An Egyptian court has sentenced 75 people to death for their role in the violence that erupted after President Mohammed Morsi’s removal in 2013.
The group, including leaders of the banned Muslim Brotherhood, are part of a mass trial of more than 700 people.
Rights group Amnesty International has called the trial “grossly unfair” and a violation of Egypt’s constitution.
Their cases will now be referred to the Grand Mufti, who must be consulted whenever the death sentence is applied.
But while Egyptian law requires the opinion of the Grand Mufti, the country’s highest Islamic legal authority, it is non-binding – although rarely ignored.
The August 2013 clashes took place a month after the democratically-elected Mr Morsi was ousted, with hundreds of demonstrators and dozens of security personnel killed after the latter moved in to break up two sit-in protests.
Among those arrested that day was the award-winning photojournalist, Mahmoud Abou Zeid, better known as Shawkan.
He was detained while taking pictures of the dispersal of a protest.
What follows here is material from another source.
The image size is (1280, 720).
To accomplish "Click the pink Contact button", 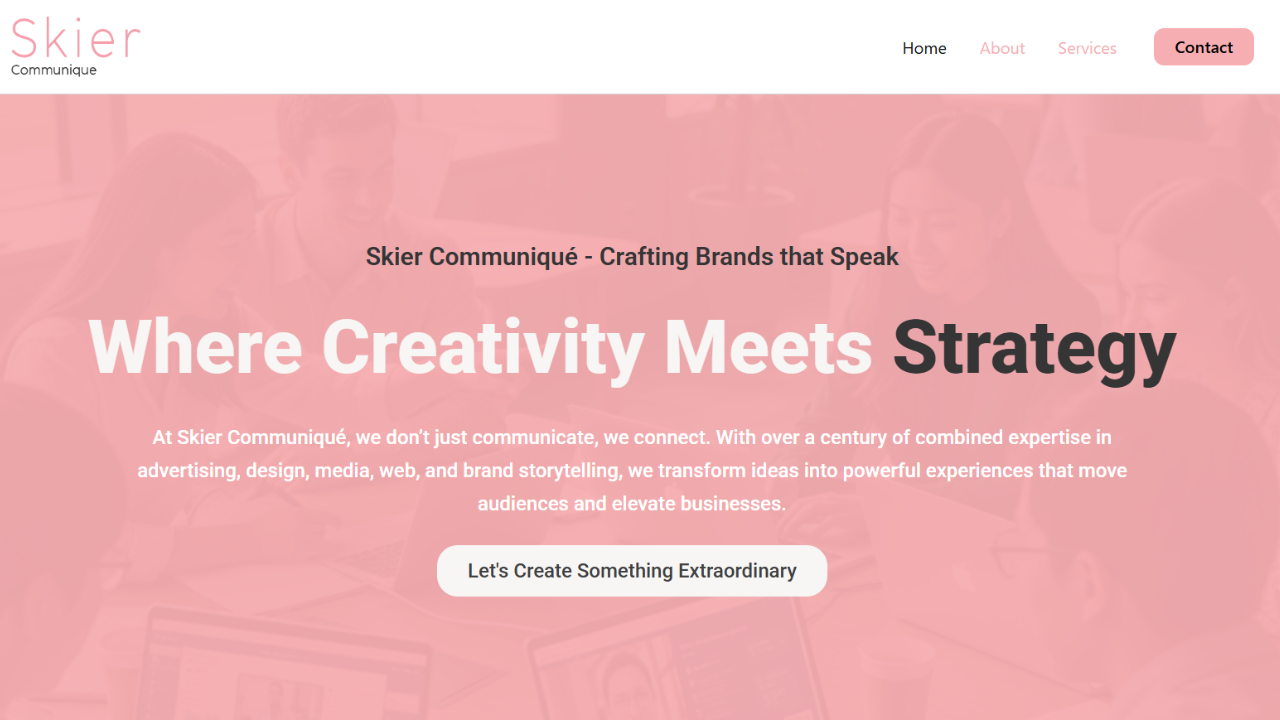I will 1204,47.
He has been held in prison ever since and faces a series charges.
A decision in his case was postponed by the judges on Saturday.
In the months that followed the clashes, there was a crackdown on the former president’s supporters, and on the Muslim Brotherhood group to which he belongs, which Egypt later declared a “terrorist organisation”.
In a statement, Amnesty International pointed out that, while many thousands of people have been arrested since, “Egyptian authorities have never questioned or prosecuted any of the security force personnel” who were involved in the clashes.